Shelf Life of Judgment

JULY 11, 2017

/ Articles / Shelf Life of Judgment

What do Twinkies and judgment have in common?

Nearly nothing; except for their exceptionally long shelf-lives. However, if I had to wager which had the longer shelf-life, my money would be on judgment every single time. Without a doubt, the moments in my past that were filled with judgment I can recall vividly; indelible comments, permanent words. Ask me about all those good things people have said to me, those encouraging and affirming words. Err…well…there was that one time…I think… I know historically I’ve been encouraged and affirmed and loved, but those seem sketched in pencil, easily erased, fading swiftly; but those times when I suffered under the hand of judgment (intended or not), they’ve been drawn in to my mind with a Sharpie marker. No wonder we need to hear so many words of encouragement and love.

To drive home this point let me tell you a story from my past. But it’s not about me; well it is, but I’m not the hearer of judgment in this story but the one who speaks it.

A dear friend was dating her boyfriend all throughout college and for a few years beyond. I knew they would soon get married. But, the problem was, I didn’t like him. At all. Never had. She was too good for him. I kept this quiet through college and beyond, but then, as the years marched on and I knew they were going to get married, I felt it my duty to tell her. So I did. I picked up the phone and said these words: I know you are probably going to get married but he’s not good enough for you…yaddah yaddah yaddah… That was the year 2000.

Surprisingly, our friendship never really missed a beat (as best one can being separated by many miles). I was invited to her wedding; she was in mine. We spoke at least 3 times a year and I always called on her birthday.

Then, around 2009, all communication just stopped. Cold. Dead. Nothing. I called on her birthday and left messages (both on her cell and her home phone). No response. She never called back. Never ever. I’m pretty hard to shake as friend, so I kept calling a couple of times every year. Still, I never heard from her.

Then one day (around her birthday) in 2013 I caught her in the car. She answered. I was shocked, she was caught off guard. She couldn’t talk then, but we made a date to talk in a week. The next week we connected. The typical what-have-you-been-up-to-these-past-4-years small-talk was initiated and quickly came to an end. And there was a silence and then she told me she about a massive personal issue she’d been dealing with for the past 4 years involving her husband. My heart broke for her as she shared with me. My mind was aggressively trying to work out why: Why? Why didn’t she come to me? Why am I just hearing about this now…4 years later, 4 years after the fact? We’d been through so much prior to that moment, why stop talking at that point?
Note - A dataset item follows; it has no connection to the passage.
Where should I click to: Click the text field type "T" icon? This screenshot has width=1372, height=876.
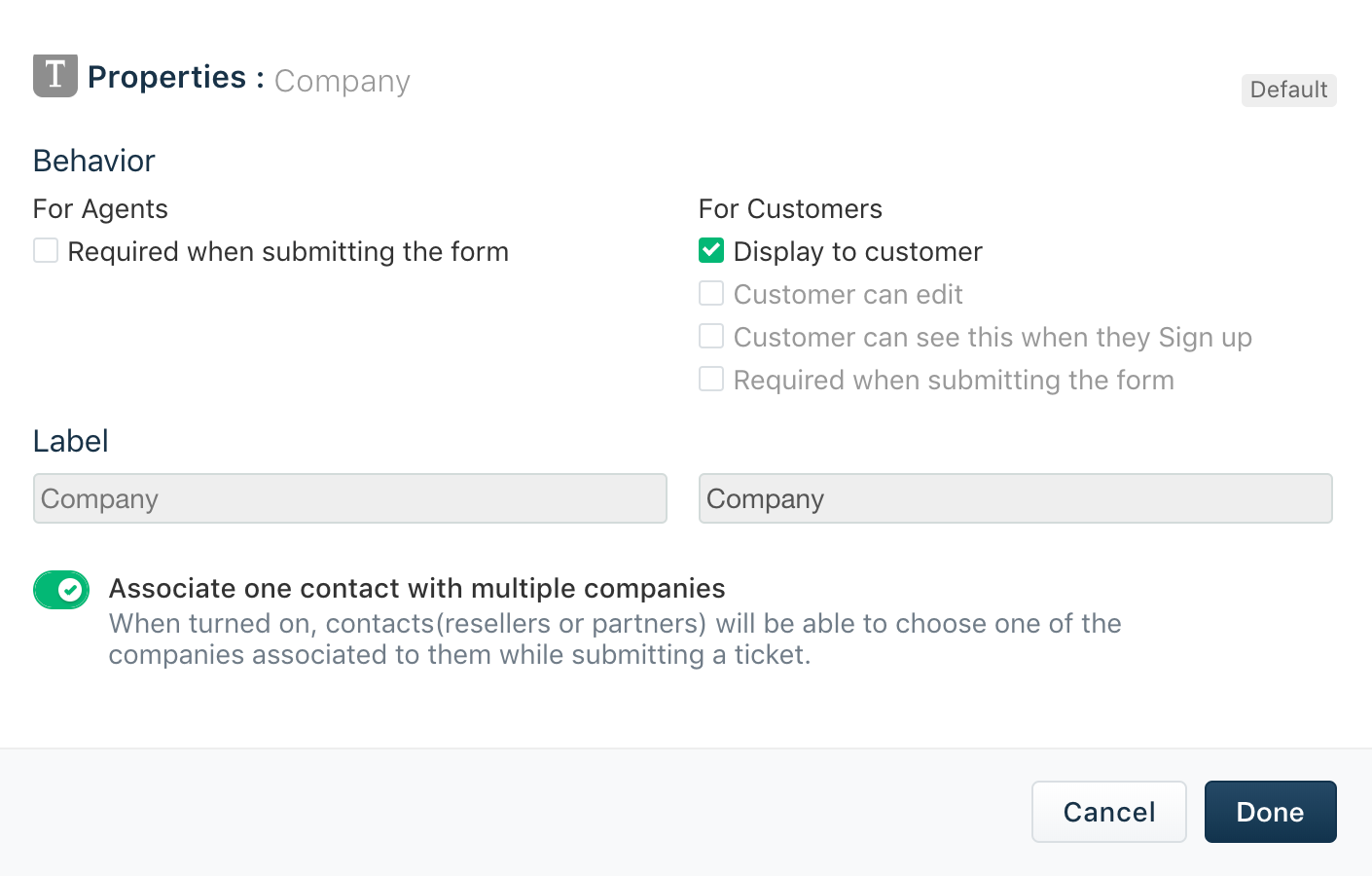55,76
There was a pause in her story—a final pause, a pause that asks you to respond. All I could utter was, “I’m sorry…I’m sorry you had to suffer this…I wish I could’ve done something, been there for you.” There was silence on the other end. And then she spoke words that brought tears to my eyes and me to my knees in repentance, “I couldn’t talk to you, Lauren. I couldn’t tell you. Because you told me you didn’t like him and you thought we shouldn’t get married, I couldn’t talk to you. I didn’t want you to think you were right.”

Those careless, thoughtless words in 2000 echoed into the future and slammed the door between me and my friend in her time of need. Everything else that had occurred since then—all the other times I spoke positively and affirmatively—was rubbish compared to those self-righteously spoken words—those words were the louder words, the indelible words, the words written in Sharpie marker, the only words she could recall in the crucible of suffering.

While my knee-jerk reaction (and yours too) is to vow never to utter another judgmental word for the rest of our lives, we know that’s not reality. We’re human, and we’ve many words. Words will be spoken; judgments will be rendered. The good news is: judgment is not the final word. While the effects of judgment are strong and enduring, there is still something bigger and more persistent than judgment: I love you. The miraculous reconciliation that occurred between my friend and me was based in the other, bigger, stronger word of love. Reconciliation is born out of love and love will trump judgment every time. It was love that persisted, it was love that answered, it was love that created a safe environment for brute, honest, vulnerability, and it was love that uttered: please, forgive me.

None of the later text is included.